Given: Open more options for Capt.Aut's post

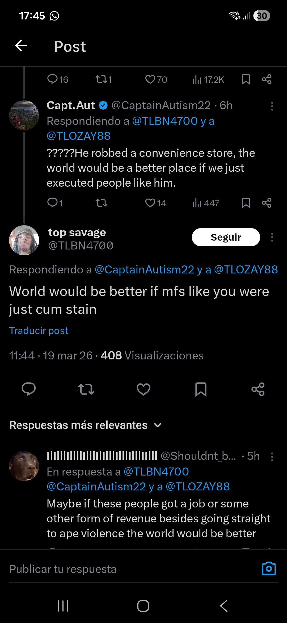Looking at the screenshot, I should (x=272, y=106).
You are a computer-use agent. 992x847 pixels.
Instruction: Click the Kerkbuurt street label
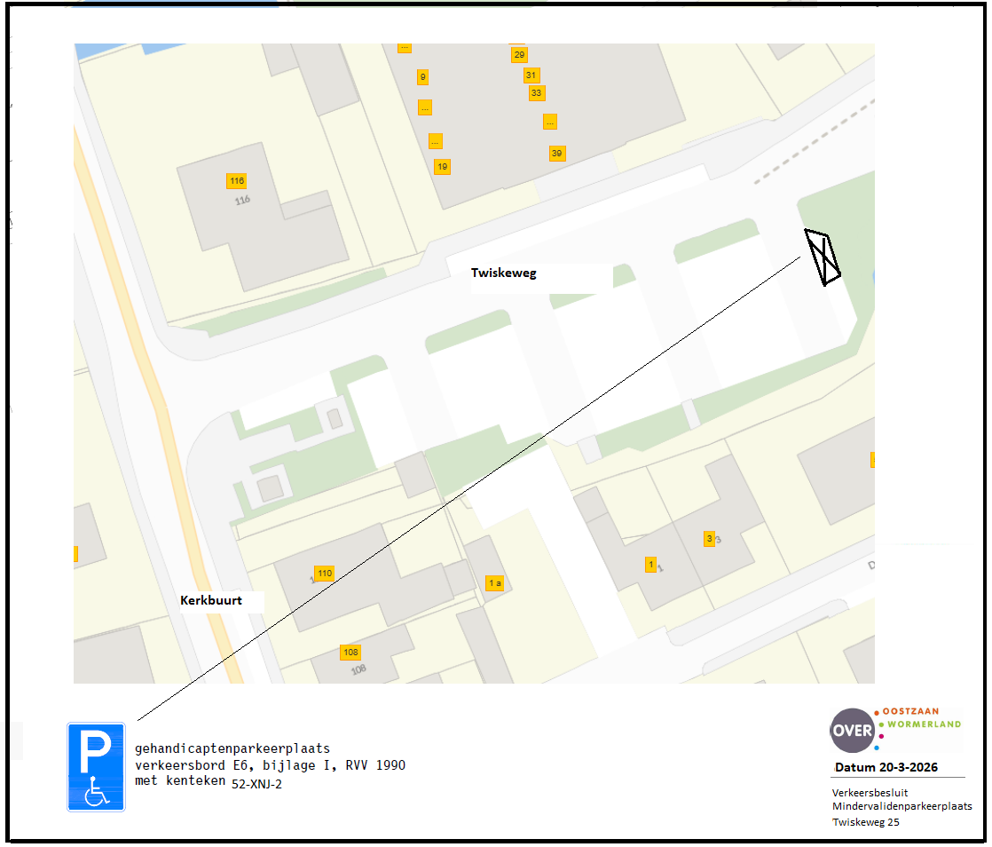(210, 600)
::::::
REQUIREMENT =>
Copy every record verbatim while leaving each picture out.

THE ANSWER =>
Given: Open more options for Capt.Aut's post

Looking at the screenshot, I should (x=272, y=106).
You are a computer-use agent. 992x847 pixels.
Instruction: Click the Kerkbuurt street label
(210, 600)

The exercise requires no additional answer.